>> Start The data

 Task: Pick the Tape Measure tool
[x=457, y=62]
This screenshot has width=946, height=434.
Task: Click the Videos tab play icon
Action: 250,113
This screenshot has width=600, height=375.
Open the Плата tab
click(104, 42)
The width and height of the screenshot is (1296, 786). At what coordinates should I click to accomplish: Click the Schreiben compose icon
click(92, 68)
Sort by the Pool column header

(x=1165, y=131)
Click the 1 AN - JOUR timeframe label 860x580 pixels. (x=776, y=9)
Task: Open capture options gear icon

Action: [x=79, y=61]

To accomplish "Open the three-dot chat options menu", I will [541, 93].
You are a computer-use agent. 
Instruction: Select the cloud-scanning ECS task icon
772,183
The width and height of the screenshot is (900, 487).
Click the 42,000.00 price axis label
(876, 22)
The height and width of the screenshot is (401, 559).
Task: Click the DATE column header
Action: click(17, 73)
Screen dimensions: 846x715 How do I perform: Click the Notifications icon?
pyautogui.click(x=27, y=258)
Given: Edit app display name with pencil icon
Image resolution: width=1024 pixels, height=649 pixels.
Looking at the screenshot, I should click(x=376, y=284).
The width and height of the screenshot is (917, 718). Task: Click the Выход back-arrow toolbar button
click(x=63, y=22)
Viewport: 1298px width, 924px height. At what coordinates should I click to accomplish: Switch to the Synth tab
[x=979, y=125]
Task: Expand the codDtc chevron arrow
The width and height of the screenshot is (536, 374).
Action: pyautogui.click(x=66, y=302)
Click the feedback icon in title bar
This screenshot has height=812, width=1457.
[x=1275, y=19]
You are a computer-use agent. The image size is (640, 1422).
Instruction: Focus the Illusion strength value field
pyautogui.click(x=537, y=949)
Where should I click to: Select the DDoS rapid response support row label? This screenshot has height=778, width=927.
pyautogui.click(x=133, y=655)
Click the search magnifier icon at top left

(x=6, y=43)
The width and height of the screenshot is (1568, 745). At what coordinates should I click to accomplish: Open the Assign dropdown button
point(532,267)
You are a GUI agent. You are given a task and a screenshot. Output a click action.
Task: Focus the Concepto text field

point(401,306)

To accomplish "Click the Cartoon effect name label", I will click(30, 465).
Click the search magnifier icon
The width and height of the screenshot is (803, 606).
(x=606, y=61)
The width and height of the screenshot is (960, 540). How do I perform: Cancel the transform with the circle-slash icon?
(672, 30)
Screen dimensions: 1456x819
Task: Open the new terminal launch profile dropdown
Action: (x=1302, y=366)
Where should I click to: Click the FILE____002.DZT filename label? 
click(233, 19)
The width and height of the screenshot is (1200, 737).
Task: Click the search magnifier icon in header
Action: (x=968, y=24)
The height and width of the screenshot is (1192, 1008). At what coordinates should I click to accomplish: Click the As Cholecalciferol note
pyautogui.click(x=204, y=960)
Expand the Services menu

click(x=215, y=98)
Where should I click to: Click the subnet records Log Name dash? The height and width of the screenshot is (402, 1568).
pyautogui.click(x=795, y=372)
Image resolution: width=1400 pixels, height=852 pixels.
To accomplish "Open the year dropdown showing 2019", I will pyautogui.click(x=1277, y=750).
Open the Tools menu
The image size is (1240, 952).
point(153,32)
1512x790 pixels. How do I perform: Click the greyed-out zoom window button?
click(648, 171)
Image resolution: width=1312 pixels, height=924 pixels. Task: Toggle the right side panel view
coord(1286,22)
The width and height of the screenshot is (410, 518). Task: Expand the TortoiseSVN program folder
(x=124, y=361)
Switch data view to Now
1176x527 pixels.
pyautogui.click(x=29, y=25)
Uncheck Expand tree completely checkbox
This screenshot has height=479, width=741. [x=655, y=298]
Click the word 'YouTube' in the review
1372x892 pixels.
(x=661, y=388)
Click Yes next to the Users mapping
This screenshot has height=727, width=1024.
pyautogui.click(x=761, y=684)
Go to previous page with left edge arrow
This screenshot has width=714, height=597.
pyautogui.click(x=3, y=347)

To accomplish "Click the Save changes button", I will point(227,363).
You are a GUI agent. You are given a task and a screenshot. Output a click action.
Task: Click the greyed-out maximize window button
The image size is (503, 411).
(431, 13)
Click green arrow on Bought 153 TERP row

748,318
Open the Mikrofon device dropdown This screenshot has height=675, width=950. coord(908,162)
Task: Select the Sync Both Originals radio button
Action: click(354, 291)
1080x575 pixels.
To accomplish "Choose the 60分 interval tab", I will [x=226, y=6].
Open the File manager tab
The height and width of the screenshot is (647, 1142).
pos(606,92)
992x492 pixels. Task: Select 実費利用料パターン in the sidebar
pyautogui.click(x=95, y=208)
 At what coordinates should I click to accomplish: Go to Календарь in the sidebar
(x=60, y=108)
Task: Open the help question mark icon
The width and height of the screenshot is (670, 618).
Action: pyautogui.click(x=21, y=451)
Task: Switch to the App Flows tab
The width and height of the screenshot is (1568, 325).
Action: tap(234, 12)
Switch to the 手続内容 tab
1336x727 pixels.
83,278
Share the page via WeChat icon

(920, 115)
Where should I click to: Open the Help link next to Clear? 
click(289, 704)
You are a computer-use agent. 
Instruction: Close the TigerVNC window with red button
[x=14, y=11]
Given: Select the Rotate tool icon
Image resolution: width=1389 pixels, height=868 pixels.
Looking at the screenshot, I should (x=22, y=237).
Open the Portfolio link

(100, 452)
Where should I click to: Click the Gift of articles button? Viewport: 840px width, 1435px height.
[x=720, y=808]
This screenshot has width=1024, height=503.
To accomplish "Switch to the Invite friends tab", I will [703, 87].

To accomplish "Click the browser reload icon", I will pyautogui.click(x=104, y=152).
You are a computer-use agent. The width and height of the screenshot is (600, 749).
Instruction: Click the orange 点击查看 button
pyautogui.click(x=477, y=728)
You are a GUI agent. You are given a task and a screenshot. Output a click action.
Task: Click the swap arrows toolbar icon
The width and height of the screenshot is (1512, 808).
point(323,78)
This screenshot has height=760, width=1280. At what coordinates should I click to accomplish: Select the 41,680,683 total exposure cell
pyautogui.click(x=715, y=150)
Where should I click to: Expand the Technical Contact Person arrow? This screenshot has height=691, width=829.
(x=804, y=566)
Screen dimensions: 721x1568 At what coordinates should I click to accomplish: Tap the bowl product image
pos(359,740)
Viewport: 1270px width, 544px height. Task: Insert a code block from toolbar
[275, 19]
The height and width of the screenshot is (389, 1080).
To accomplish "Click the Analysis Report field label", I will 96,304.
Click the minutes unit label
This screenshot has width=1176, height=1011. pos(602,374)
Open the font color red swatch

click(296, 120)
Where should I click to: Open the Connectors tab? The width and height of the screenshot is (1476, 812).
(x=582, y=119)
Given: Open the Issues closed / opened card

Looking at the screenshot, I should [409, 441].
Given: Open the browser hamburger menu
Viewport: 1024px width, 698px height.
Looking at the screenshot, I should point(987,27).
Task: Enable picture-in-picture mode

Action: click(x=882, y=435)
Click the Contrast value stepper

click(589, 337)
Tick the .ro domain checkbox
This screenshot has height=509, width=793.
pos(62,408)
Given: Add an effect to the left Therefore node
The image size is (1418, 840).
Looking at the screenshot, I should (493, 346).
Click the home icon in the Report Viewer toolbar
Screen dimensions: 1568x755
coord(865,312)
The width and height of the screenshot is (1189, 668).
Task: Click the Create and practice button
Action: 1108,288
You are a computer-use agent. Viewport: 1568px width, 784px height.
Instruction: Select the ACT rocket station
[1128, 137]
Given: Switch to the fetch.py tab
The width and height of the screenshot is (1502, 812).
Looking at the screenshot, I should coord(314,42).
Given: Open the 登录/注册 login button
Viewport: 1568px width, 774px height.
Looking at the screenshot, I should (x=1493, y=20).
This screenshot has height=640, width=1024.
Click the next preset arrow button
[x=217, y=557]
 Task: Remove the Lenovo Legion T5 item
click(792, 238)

>> End The data

§ Exercise aim: Extract the lines of the material verbatim, from the line containing "You are a computer-use agent. The image" through the line containing "Action: (x=968, y=24)", with both of those lines included.

§ Exercise result:
You are a computer-use agent. The image size is (640, 1422).
Instruction: Focus the Illusion strength value field
pyautogui.click(x=537, y=949)
Where should I click to: Select the DDoS rapid response support row label? This screenshot has height=778, width=927.
pyautogui.click(x=133, y=655)
Click the search magnifier icon at top left

(x=6, y=43)
The width and height of the screenshot is (1568, 745). At what coordinates should I click to accomplish: Open the Assign dropdown button
point(532,267)
You are a GUI agent. You are given a task and a screenshot. Output a click action.
Task: Focus the Concepto text field

point(401,306)

To accomplish "Click the Cartoon effect name label", I will click(30, 465).
Click the search magnifier icon
The width and height of the screenshot is (803, 606).
(x=606, y=61)
The width and height of the screenshot is (960, 540). How do I perform: Cancel the transform with the circle-slash icon?
(672, 30)
Screen dimensions: 1456x819
Task: Open the new terminal launch profile dropdown
Action: (x=1302, y=366)
Where should I click to: Click the FILE____002.DZT filename label? 
click(233, 19)
The width and height of the screenshot is (1200, 737).
Task: Click the search magnifier icon in header
Action: (x=968, y=24)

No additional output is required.